В работе как таковой свиньи участия не принимали -- они осуществляли
общее руководство. С учетом их теоретической подготовки вопрос о лидерстве
решился сам собой. Работяга и Хрумка сами впрягались в сенокосилку или
конные грабли (удила и вожжи, естественно, уже не требовались) и методично
прочесывали поле, а рядом трусила свинья и подбадривала: "Веселей, товарищ!
Поровней, товарищ!" Остальные животные, вплоть до самых слабосильных,
собирали сено и складывали его в валки. Даже утки и куры, невзирая на
палящий зной, сновали взад-вперед с соломинками в клюве. Одним словом,
уборочная страда была закончена на два дня раньше обычного и практически без
потерь. Глазастые птенцы подобрали все до последней травинки, а уж о том,
чтобы кто-нибудь украл даже на один клевок, и говорить нечего.
Все лето ферма работала как часы. Впервые в жизни животные были
по-настоящему счастливы. То, что раньше именовалось кормежкой, превратилось
в источник острейшего наслаждения, ведь теперь пища всецело принадлежала им
-- сам производишь, сам потребляешь, не надо ждать милостей от прижимистого
хозяина. После того как они избавились от всех этих захребетников, с едой
стало гораздо лучше. Равно как и с отдыхом, которым они пока не умели
распорядиться. Это не значит, что не было проблем. Например, когда подошел
срок убирать пшеницу, им пришлось обмолачивать ее, как во время оно,--
ногами, а мякину выдувать своим дыханием, и ничего, справились -- свиньи
поработали мозгами, Работяга мускулами. Вообще, что касается Работяги, то он
вызывал всеобщее восхищение. Он и при Джонсе вкалывал, сейчас же трудился за
троих. Порой казалось, что единственная опора фермы -- его могучая спина. С
утра до поздней ночи он тянул и толкал, всегда оказываясь в самой горячей
точке. По его просьбе петух будил его на полчаса раньше, чтобы он мог
принести дополнительную пользу до начала рабочего дня. На любую проблему или
временное затруднение у него был один ответ: "Работать еще лучше!". Он
сделал это своим личным девизом.
Каждый вносил свой вклад в общее дело. Птицы, например, подбирая по
зернышку, дали прибавку в пять мешков пшеницы. Не было замечено ни одного
несуна среди несушек, не слышно было жалоб, что кого-то обмерили или
обвесили. Взаимные обиды, свары, грызня -- все эти нездоровые явления отошли
в прошлое. Никто не сачковал -- во всяком случае открыто. Просто Молли не
всегда удавалось проснуться вовремя, а после обеда, как нарочно, мелкие
камешки забивались между подковой и копытом, что вынуждало ее уходить с поля
раньше времени. А кошка -- та вела себя просто загадочно. Выявилась странная
закономерность: всякий раз, когда бросали трудовой клич, кошки не
оказывалось на месте.

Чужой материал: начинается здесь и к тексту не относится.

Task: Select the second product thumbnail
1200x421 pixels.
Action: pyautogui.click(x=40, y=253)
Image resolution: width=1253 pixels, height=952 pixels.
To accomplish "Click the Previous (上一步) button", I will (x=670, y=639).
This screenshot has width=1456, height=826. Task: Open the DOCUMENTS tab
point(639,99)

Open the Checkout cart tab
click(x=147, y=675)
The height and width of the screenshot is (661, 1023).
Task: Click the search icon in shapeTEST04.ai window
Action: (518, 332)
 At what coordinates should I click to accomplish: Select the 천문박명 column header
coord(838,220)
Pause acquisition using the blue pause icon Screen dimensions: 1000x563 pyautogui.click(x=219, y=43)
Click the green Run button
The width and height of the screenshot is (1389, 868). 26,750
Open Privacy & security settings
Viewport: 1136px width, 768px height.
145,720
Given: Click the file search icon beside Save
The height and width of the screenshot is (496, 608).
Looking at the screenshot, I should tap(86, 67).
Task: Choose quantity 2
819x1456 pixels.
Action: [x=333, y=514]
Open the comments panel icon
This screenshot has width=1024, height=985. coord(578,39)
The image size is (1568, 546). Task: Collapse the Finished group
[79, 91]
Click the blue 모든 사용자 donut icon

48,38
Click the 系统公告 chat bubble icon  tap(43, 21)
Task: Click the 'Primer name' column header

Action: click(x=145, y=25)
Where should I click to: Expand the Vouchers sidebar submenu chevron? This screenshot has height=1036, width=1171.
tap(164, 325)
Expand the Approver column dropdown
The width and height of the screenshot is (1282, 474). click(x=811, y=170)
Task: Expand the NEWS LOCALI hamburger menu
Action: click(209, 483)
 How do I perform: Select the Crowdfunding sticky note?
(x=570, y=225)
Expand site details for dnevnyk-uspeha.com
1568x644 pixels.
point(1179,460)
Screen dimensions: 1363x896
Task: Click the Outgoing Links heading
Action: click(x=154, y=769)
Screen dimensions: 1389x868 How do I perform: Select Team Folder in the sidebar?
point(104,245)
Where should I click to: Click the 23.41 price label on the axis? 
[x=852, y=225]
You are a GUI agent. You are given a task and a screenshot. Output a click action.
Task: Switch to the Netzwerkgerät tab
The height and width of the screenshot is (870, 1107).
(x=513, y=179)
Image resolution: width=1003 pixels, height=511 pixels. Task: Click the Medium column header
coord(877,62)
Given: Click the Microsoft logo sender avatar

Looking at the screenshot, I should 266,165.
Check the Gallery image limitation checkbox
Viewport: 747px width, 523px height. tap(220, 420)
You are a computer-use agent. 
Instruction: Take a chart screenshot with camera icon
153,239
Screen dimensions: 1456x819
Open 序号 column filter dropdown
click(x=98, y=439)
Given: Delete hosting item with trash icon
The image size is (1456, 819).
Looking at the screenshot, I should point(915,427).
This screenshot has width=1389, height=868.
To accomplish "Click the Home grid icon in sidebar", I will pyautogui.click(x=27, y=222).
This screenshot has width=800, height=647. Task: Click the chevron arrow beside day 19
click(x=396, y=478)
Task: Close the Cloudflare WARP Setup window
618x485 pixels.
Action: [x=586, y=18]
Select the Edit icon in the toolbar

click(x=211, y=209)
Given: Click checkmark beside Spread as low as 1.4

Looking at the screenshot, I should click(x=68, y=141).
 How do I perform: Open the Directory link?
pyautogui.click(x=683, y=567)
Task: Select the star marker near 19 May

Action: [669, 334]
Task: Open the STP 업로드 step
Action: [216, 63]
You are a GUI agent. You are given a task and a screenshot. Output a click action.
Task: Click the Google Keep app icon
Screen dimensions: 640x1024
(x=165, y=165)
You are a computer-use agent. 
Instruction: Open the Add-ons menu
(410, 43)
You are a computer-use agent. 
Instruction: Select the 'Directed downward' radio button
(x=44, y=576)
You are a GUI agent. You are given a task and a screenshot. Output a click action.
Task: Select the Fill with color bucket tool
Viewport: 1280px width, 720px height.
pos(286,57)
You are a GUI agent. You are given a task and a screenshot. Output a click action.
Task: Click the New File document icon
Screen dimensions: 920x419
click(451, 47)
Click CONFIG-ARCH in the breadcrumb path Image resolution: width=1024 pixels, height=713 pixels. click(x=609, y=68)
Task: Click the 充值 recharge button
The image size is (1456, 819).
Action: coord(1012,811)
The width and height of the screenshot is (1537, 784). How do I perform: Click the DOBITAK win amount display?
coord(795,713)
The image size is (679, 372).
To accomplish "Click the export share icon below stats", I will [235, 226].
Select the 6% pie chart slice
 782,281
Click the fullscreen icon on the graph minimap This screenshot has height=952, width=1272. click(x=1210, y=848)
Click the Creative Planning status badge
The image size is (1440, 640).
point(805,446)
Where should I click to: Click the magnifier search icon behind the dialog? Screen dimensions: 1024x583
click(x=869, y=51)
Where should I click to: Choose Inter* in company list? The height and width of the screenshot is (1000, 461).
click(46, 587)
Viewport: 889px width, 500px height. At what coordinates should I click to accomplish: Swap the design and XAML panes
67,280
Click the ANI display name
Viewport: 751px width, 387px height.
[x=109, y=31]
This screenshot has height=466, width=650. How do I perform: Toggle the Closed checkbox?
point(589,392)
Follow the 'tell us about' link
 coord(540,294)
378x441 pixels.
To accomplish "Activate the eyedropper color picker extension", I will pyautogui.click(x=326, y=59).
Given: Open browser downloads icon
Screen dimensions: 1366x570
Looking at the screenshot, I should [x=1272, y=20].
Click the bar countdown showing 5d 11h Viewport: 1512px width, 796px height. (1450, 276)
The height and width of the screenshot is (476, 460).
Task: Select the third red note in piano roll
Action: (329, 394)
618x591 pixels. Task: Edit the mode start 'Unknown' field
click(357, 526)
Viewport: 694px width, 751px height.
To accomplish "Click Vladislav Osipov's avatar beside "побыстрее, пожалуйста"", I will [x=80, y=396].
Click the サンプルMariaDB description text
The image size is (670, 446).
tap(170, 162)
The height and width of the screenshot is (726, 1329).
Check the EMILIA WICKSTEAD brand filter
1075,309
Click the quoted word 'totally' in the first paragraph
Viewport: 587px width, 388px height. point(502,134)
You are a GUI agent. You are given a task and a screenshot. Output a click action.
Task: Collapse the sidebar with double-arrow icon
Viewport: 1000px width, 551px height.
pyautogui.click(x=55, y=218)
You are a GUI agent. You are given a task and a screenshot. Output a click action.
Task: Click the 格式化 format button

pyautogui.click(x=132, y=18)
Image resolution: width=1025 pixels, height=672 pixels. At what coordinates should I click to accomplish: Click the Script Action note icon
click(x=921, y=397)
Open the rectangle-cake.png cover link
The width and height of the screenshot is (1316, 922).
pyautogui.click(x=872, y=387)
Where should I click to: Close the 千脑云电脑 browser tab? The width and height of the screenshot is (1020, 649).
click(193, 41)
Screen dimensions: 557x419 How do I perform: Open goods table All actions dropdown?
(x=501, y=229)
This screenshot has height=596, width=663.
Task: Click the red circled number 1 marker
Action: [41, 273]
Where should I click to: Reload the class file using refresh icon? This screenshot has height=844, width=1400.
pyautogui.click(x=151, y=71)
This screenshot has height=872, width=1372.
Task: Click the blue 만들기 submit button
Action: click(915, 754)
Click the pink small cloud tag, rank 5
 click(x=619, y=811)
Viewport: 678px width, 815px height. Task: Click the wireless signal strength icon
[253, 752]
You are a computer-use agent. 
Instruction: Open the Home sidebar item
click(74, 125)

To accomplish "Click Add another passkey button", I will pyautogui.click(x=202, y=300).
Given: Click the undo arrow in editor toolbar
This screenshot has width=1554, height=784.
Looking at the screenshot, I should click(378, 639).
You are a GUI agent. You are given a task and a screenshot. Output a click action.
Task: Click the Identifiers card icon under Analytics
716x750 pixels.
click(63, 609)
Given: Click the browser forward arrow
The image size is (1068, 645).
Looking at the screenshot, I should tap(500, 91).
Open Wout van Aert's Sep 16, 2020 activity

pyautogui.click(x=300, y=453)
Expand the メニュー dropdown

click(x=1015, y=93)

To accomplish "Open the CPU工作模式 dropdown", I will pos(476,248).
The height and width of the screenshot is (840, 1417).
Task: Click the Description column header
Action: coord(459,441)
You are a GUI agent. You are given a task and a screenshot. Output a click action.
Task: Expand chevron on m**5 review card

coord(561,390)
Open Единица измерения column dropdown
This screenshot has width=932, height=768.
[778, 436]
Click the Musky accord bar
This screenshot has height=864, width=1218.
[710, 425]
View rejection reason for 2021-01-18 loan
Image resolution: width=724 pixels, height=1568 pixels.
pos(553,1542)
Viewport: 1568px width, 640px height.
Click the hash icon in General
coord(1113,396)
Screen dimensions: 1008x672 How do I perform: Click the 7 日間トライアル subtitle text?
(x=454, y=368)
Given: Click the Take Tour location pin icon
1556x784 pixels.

Ее уже считали без вести пропавшей, но к обеду или к
ужину она обязательно появлялась, причем так убедительно объясняла свое
долгое отсутствие и так дружелюбно мурлыкала, что невозможно было усомниться
в ее искренности. Кто совершенно не изменился после Восстания, так это
Бенджамин, старый осел. И при той власти, и при этой он трудился с каким-то
медленным упрямством, никогда не отлынивая от работы, но и не прося ничего
сверх положенного. О Восстании и произошедших после него переменах он
предпочитал не распространяться. На вопрос, не стал ли он счастливее после
изгнания Джонса с фермы, следовало неизменное: "Ослы живут долго, вы еще не
видели мертвого осла",-- и всем оставалось только голову ломать над этим
таинственным ответом.
Воскресенье было днем отдыха. Завтракали на час позже, а после завтрака
происходила церемония, начинавшаяся с подъема флага. В подсобке, где лежала
упряжь и разное старье, Цицерон обнаружил зеленую скатерку миссис Джонс и
нарисовал на ней рога и копыта. По воскресеньям это полотнище развевалось на
флагштоке в саду. Цицерон объяснил, что зеленый цвет символизирует луга и
пастбища, а рога и копыта олицетворяют собой будущую Республику животных,
которая утвердится на обломках человеческой цивилизации. После подъема флага
все направлялись в большой сарай на генеральную ассамблею, или, проще
выражаясь, общее собрание. На собрании намечались контуры предстоящей
рабочей недели, обсуждались проекты резолюций. Все проекты готовили свиньи.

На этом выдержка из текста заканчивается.